**To do:** As you write out the lines from the one containing "Instruction: Click the" through the last line of the records, keep them exact and leave out pictures.

**Data for this task:**

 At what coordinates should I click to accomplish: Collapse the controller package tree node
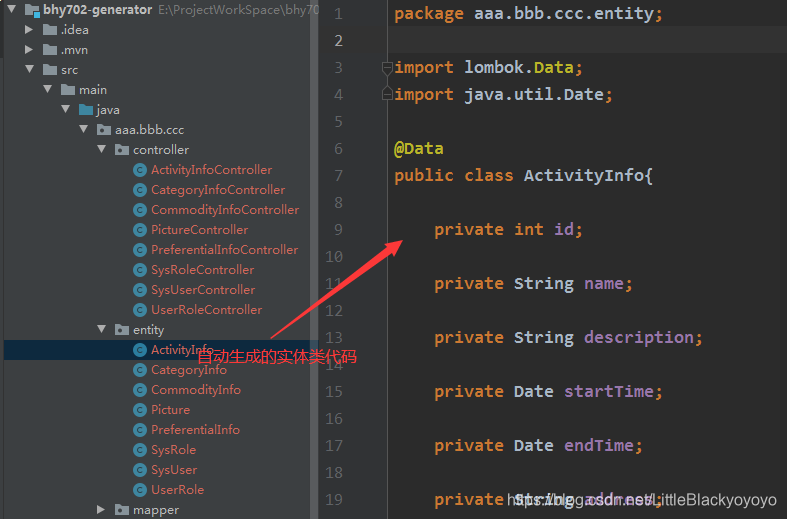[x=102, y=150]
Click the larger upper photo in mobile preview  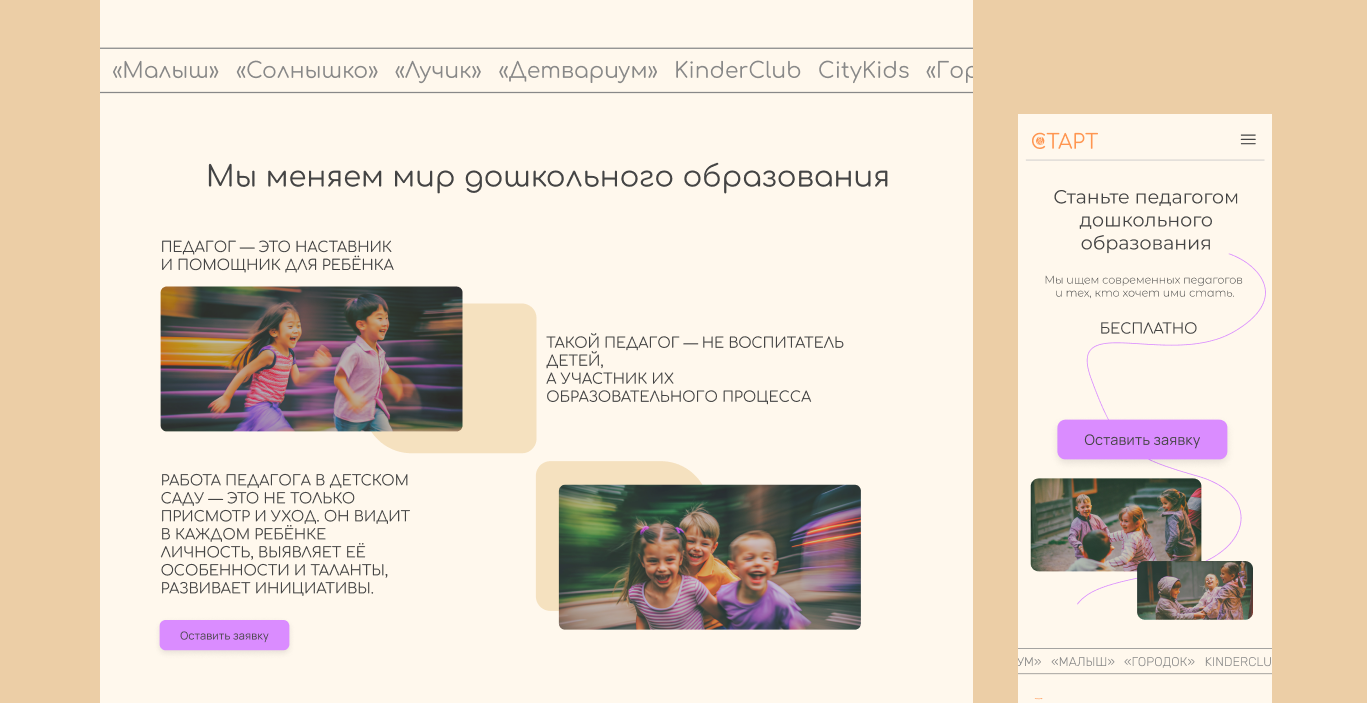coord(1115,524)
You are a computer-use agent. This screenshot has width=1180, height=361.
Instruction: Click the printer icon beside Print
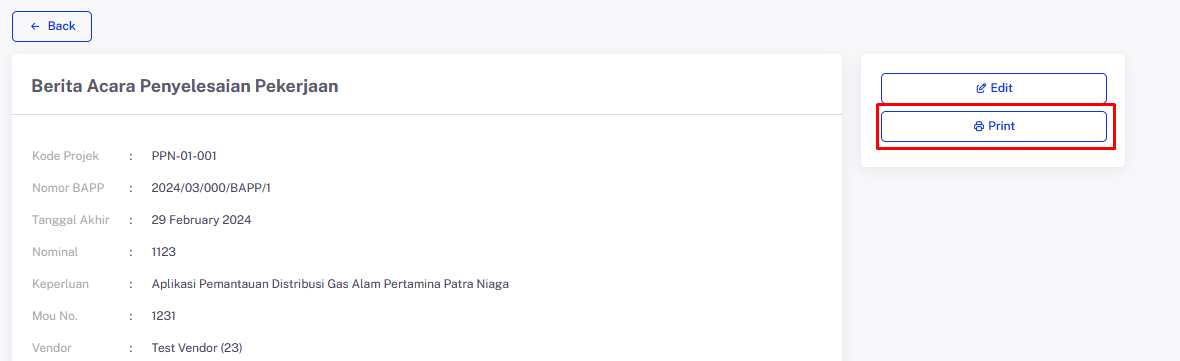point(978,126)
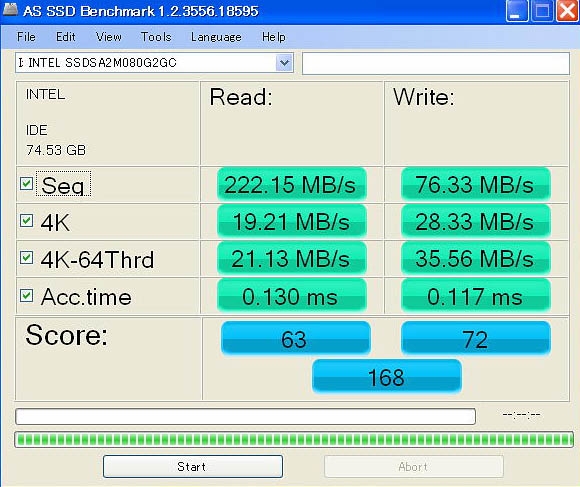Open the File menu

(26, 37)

**Answer below:**
Instruction: Click the printer icon beside Print
point(978,126)
Open the File menu

(26, 37)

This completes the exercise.